While you may not spend much time thinking about how malicious Web sites can wreck havoc on your PlayStation 3, you’ll find that with the new 2.0 system update, you now have a new tool at your disposal to keep them at bay anyway. Announced today as the first of its kind for a console, Trend Micro is offering what it calls its Web Security Service for the PS3. Using their own Web reputation and URL filtering technology (and all that other IT mumbo-jumbo) the software is designed to strengthen security, and make sure that all you need to worry yourself with is why exactly you would choose to browse the Internet on a gaming console in the first place. Still wondering how it works? Read on, and let the experts break it down for you:
Function: Blocks malicious and harmful websites
Access to websites that are classified into specific categories (Adult/Sex, Alcohol/Tobacco, Crime, Cults/The Occult, Gambling, Hacking/Proxy Avoidance, Illegal Drugs, Sex Education, Violence/Hate/Racism, Weapons/Military, etc.) can be blocked simply by going to the PS3 Internet Browser menu,*4 selecting “Tool,” and then selecting “Trend Micro Web Security for PS3” from “Browser Security.” A password will be needed.
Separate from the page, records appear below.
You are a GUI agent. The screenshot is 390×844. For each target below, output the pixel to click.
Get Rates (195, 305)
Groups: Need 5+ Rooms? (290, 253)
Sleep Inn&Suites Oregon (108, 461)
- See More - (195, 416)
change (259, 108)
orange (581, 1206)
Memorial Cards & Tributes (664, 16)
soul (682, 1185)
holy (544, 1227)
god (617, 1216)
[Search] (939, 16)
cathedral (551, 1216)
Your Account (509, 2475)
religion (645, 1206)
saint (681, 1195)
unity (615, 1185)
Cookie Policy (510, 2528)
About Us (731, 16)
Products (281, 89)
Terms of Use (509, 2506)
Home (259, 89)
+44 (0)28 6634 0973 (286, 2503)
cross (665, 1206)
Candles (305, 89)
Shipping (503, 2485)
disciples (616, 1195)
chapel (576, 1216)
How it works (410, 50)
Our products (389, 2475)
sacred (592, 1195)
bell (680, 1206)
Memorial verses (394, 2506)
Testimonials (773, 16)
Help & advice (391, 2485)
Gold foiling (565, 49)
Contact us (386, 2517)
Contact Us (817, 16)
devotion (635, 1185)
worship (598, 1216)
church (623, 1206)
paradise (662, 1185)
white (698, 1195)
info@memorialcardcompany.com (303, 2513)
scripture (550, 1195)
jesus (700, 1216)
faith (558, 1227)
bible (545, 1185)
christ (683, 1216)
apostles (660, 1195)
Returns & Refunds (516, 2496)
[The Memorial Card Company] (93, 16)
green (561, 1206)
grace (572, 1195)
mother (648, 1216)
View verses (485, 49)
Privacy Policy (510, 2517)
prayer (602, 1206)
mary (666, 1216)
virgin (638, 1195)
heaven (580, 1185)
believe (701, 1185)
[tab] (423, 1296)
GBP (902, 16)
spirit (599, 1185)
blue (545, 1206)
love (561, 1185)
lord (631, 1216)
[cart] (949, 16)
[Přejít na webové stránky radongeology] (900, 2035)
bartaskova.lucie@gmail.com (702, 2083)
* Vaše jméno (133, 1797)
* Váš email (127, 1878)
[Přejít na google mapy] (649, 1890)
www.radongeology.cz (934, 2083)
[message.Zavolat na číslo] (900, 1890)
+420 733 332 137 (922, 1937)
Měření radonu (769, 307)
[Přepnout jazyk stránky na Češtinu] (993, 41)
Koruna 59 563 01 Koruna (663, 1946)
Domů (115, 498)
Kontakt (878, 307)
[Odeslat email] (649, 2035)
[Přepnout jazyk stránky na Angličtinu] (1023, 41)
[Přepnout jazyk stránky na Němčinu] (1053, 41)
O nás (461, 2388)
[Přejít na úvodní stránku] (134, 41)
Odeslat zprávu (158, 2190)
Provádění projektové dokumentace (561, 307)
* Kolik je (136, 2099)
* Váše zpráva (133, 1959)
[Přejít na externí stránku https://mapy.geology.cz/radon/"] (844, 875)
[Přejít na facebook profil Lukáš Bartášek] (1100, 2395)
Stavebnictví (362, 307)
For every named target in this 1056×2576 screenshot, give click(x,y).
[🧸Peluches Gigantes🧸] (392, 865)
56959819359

Blocking Mechanism: Web reputation combined with URL filtering
When a website is accessed from PS3, Trend Micro in-the-cloud databases are looked up. The URL filtering database classifies Web sites into categories, and the Web reputation database is highly immediate in evaluating Web pages, domains and IP addresses. By using both capabilities together, malicious Web pages and Web sites that were previously difficult to handle only with URL filtering can also be blocked.
Although a price for the service has not been announced as of yet, it will remain free up until the end of April 2008. I can’t exactly say that I’m overly familiar with many stories of gaming consoles coming under attack, but it’s a sad fact that the Internet is a battlefield, and you pretty much have to error on the side of caution and fortify anything that leads to it. What’s next– telemarketers adding us to their friend’s list, and late night infomercials breaking into our gaming sessions? It’s good to know that we have protection on at least one front now. Hopefully the braintrusts over at Trend Micro will develop a version that puts an end to shitty ports across consoles. I’d buy that software in an instant.